Station metadata are an essential part of climate information. Accurate metadata is are paramount for data users in understanding observational data and artificial discontinuities that invariably occur as a result of events beyond our control. Simply stated, metadata are "data about data."

Metadata provides the critical a historical record of how and where the data are collected over time. This includes such topics as the setup (exposure) of instruments, types of, and changes to instrumentation, changes in observing practices (time of observation, use of snow measurement boards), changes in the environmental site characteristics, dates of maintenance visits, changes in algorithms for processing and measuring the environment, and type of work performed, etc.

Metadata helps us understand and account for unwanted artificial discontinuities in the climate record.
What information should documented? Any factors that affects the data and/or the way we interpret the climate record. These include:

1) changes in the way measurements are made and recorded, and,
2) changes in the local physical environment.

Remember: Err on the side of over-documentation. There is no penalty for doing so, and once formed as a habit, it takes relatively little extra time to complete.

Recommended Metadata-Related Action:

The following actions are recommended to minimize unwanted discontinuities in the climate record:

1) Understand and honor the principle that metadata are as important a part of the data as the observations themselves. Keep a complete metadata record for each published climate station in compliance with Cooperative Station Service Accountability (CSSA) guidance and the "Ten Principles of Climate Monitoring (PCU6-1)."

2) Document any changes (sudden or slow) in site circumstances that can bias instrument measurements. Pay special attention to changes in the environment of the site such a forest cutting, changes in irrigation/fallow status of nearby crops, turf watering practices at the site, expansion or changes from gravel of asphalt driveways, roads and parking lots, encroachment of vegetation, new obstructions that affect wind flow, replaced or new sensors, changes in color or dirtiness of white shelter housing, vertical walls that provide additional infrared radiation at night, etc.
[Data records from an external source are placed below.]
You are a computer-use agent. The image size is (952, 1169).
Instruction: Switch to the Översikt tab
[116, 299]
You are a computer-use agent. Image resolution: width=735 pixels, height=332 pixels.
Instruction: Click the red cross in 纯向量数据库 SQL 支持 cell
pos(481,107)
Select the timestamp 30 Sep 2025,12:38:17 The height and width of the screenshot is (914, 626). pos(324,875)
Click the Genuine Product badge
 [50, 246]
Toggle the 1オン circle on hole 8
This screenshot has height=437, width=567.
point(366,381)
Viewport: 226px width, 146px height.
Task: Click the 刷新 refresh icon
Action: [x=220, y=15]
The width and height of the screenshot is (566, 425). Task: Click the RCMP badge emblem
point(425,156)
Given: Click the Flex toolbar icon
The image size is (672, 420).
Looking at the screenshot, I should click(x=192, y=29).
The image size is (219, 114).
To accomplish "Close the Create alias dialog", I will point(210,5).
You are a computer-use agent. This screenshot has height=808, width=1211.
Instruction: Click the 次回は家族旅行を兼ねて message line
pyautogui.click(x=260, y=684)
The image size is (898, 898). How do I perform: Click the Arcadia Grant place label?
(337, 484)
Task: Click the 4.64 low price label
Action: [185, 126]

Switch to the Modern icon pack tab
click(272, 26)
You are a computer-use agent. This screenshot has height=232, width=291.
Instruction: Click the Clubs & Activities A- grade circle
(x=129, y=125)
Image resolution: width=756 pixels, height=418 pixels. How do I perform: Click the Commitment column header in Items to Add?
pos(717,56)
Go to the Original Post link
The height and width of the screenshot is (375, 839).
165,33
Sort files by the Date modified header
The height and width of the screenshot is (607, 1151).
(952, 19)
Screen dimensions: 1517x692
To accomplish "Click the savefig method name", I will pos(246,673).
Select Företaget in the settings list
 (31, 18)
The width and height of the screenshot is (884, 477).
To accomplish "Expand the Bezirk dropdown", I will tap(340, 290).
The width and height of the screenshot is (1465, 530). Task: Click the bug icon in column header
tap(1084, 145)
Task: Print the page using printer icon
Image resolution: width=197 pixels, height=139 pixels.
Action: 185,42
Insure that the station's metadata archive include digital photographs of the site for the eight points of the compass, updated annually with scheduled preventative maintenance visits.

3) Insure that observing changes and the date of occurrence, such as the implementation of new snow measurement boards, changing observation times, moved equipment, replaced or new instrumentation, changes in the environment within 200 feet of the station, different processing algorithms, etc. are recorded in the metadata.

4) Coordinate with your RCSPM and other climate services partners (NCDC, RCCs, SCs) on any related issues.